**Text section:**
◇ ◇ ◇
Target of 118,000 base stations in developing world using green power by
NAIROBI, Kenya, Sept. 18 /CNW/ -- The GSMA today launched the Green Power
for Mobile programme with the goal of helping the mobile industry use
renewable energy sources, such as solar, wind, or sustainable biofuels(1), to
power 118,000 new and existing off-grid base stations in developing countries
by 2012. Achieving that target would save up to 2.5 billion litres of diesel
per annum and cut annual carbon emissions by up to 6.3 million tonnes.
The GSMA, the global trade body for the mobile industry, forecasts that
by 2012 up to 50% of new off-grid base stations in the developing world could
be powered by renewable energy. Backed by 25 mobile operators, the Green Power
for Mobile programme will provide expertise to support the deployment of base
stations that use renewable energy. Up to now, off-grid base stations have
primarily been powered by generators running on diesel fuel, which is
increasingly expensive, generates carbon dioxide emissions, and can be
difficult to transport to remote locations.
"As they strive to bring the benefits of mobile coverage to as many
people as possible, operators need to find reliable, sustainable and economic
sources of power far beyond the reach of national electricity grids," said Rob
Conway, CEO and Member of the Board of the GSMA. "Through our Development
Fund, the GSMA has built deep expertise in solar, wind and other renewable
energy sources that mobile operators can tap to help them connect the
unconnected, reduce operating costs and minimise environmental damage."
Following extensive research with mobile operators, the GSMA Development
Fund estimates that only 1,500 base stations worldwide are powered by at least
one form of renewable energy. Challenges to date have included commercial
viability, equipment availability and lack of expertise, but the GSMA's
research suggests that rising diesel prices and falling renewable equipment
costs mean that operators investing in green power sources for base stations
could recoup the capital costs in as little as 24 months.
The GSMA Development Fund is already working with several mobile
operators to develop renewable power solutions for a variety of base stations
located in diverse geographies. The Development Fund has supported Digicel's
deployment of wind and solar energy to power 17 new base stations on the
Pacific island of Vanuatu.
"As oil becomes more scarce and expensive, renewable energy will be used
more and more to power telecommunications networks anywhere that grid power is
not available," said John Delves, CEO of Digicel Vanuatu. "Using alternative
power solutions, such as harnessing wind and solar energy, will help lower our
operational expenditure and reduce our environmental impact, giving people in
the more remote islands of Vanuatu access to communications for the first
After a successful pilot in conjunction with the GSMA Development Fund
and Ericsson, Idea Cellular now uses waste cooking oil to help power more than
350 base stations in the state of Andhra Pradesh in India, where the
conventional electricity supply can be erratic. The base stations run on a
blend made up of 80% diesel fuel and 20% waste cooking oil.
◇ ◇ ◇
**Required actions:**
**a.** Answer these questions from the green power article, one line per answer, marked like the questions:
(i) How many off-grid base stations does the Green Power for Mobile programme aim to help power with renewable energy by 2012?
(ii) How many new base stations on Vanuatu did Digicel power with wind and solar energy?
(iii) What blend do Idea Cellular's base stations in Andhra Pradesh run on?
**b.** Carry on the green power article, starting with a new paragraph after its final sentence.

**Extracted information:**
◇ ◇ ◇
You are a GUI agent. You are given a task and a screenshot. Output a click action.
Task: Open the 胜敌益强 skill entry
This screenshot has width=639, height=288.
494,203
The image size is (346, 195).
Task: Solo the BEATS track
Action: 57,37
◇ ◇ ◇
**Answers provided:**
**a.**
(i) 118,000 new and existing off-grid base stations in developing countries.
(ii) 17.
(iii) 80% diesel fuel and 20% waste cooking oil.

**b.**
"If we can secure enough vegetable oils from sustainable sources, we will
move to a blend of 50% diesel and 50% biofuels, which will be better for the
environment and for our operating costs," said Anil K Tandan, Chief Technology
Officer of Idea. "We are also exploring other alternative sources of power as
we seek to ensure that our mobile network continues to be reliable,
sustainable and cost-effective."
The major suppliers of base stations have anticipated the growing demand
for green networks and have introduced a variety of low-energy products as
well as renewable energy power solutions. New entrants are also emerging,
providing tailored bolt-on power solutions for base stations. The GSMA is
developing metrics for "green" base stations, to support operators in their
decision-making on providers and products.
Today, the operators involved in the Green Power for Mobile programme are
meeting in Kenya, hosted by Safaricom, a leader in the use of renewable energy
for networks with 30 base stations powered by solar and wind energy.
As well as supporting operators with experts in the field, the GSMA
Development Fund has also launched a Web site [www.gsmworld.com/greenpower]
providing a wealth of information on the viability of a range of renewable
energy solutions in different environments.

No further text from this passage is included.